Trotzdem wurden gleich mehrere Interessenten bei „Le Monde“ vorstellig. Für Fottorino ein Beweis dafür, dass die Zeitung, die vor zwei Jahren „nicht mehr Herr ihres Schicksals war“, heute von Investoren wieder als „Chance“ angesehen werde. Neben Claude Perdriel, dem Verleger des Wochenmagazins „Le nouvel Observateur“, der bereits zwei Prozent an „Le Monde“ hält, gehören zu den Interessenten die spanische Prisa-Gruppe („El Pais“), der Italiener Carlo de Benedetti („L’Espresso“, „La Repubblica“), der Zürcher Ringier-Verlag („Cicero“, „Blick“), der neben „Le Monde“ Hauptaktionär bei „Le Temps“ in Lausanne ist. Und da ist noch das Investorentrio, zu dem sich der Mäzen Pierre Bergé, der Bankier Mathieu Pigasse, Eigentümer der Zeitschrift „Les Inrockuptibles“, und Xavier Niel, Gründer des Internetanbieters Free, zusammengetan haben.

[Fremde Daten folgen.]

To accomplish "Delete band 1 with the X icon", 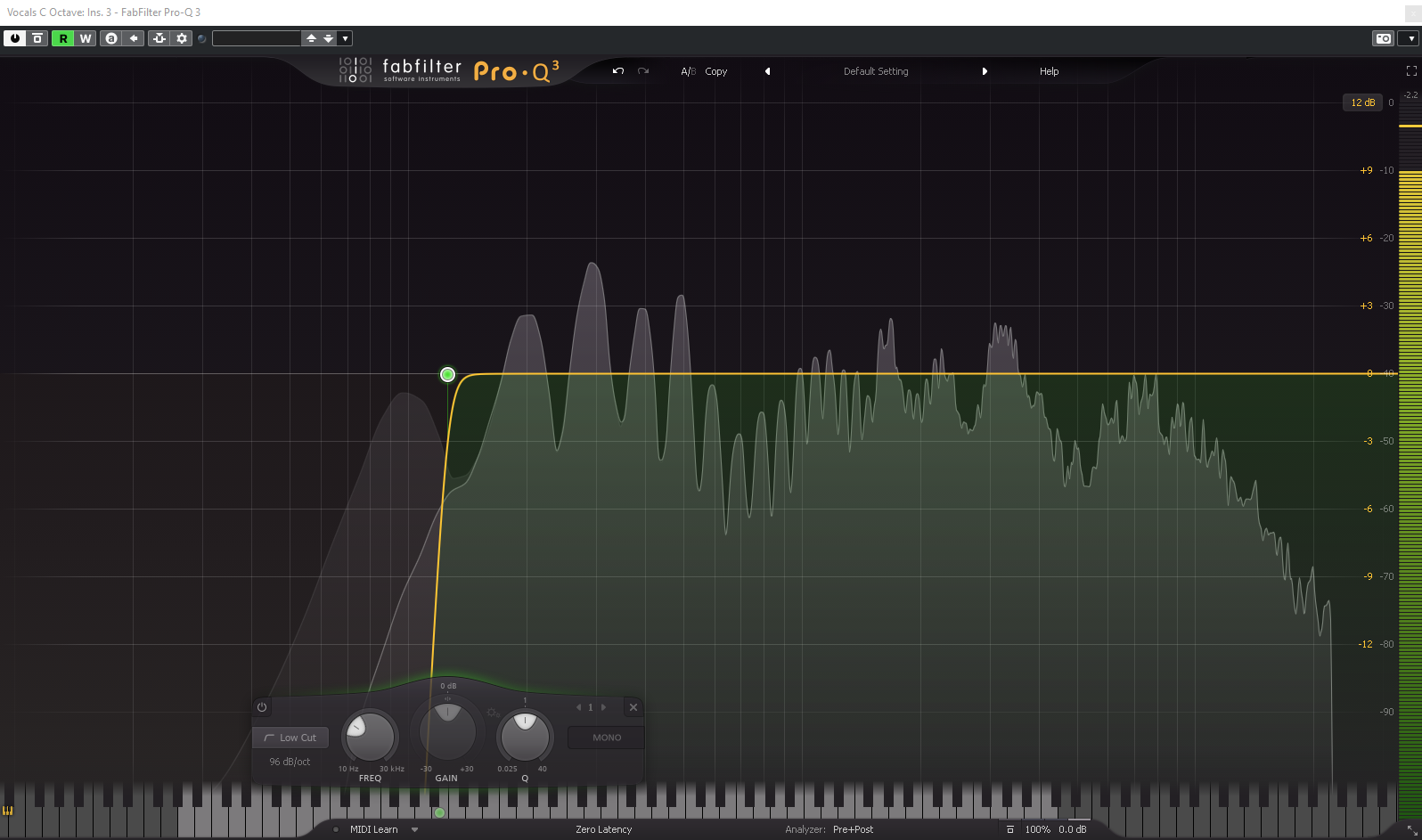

Ein definitives Angebot hat bisher keiner von ihnen unterbreitet. Nach Einsichtnahme in die Bücher kamen „Nouvel-Observateur“-Verleger Perdriel Bedenken. „Die Verluste sind viel größer als angenommen, das kann und will ich nicht allein schultern“, wird er zitiert. Wen er sich als Partner für einen Einstieg vorstellt, ist unbekannt. Die Prisa-Gruppe, die als externer Aktionär schon mit 15 Prozent am „Le Monde“-Kapital beteiligt ist, steckt selbst in großen finanziellen Schwierigkeiten und verhandelt mit dem US-Investor Liberty Acquisition über eine Übernahme. Und das Interesse von de Benedetti und Ringier scheint noch nicht konkretisiert zu sein. Dagegen gelten die Ambitionen von Bergé, Pigasse und Niel nach Informationen von „Libération“ mit einer möglichen Investitionssumme von 80 Millionen Euro als am weitesten gereift.

Spätestens bis Ende Juni muss der Aufsichtsrat entscheiden. Bis dahin erwartet Fottorino von den potenziellen Mehrheitsaktionären neben einem dauerhaften finanziellen Engagement auch feste Zusagen hinsichtlich der publizistischen Unabhängigkeit der Redaktion. Darauf besteht auch die Gesellschaft der Redakteure. Sie hofft auf vertragliche Vereinbarungen, die ihr bei wichtigen verlegerischen und redaktionellen Entscheidungen ein Mitspracherecht garantieren. Doch erzwingen lässt sich das kaum. „Uns ist bewusst, dass wir weniger Rechte haben werden“, räumt ihr Sprecher Gilles van Kote ein. Wenn es jetzt darum geht, wer als künftiger Investor zum Zuge kommen soll, werden sie noch von ihrem alten Vorrecht Gebrauch können. Es wird das letzte Mal sein.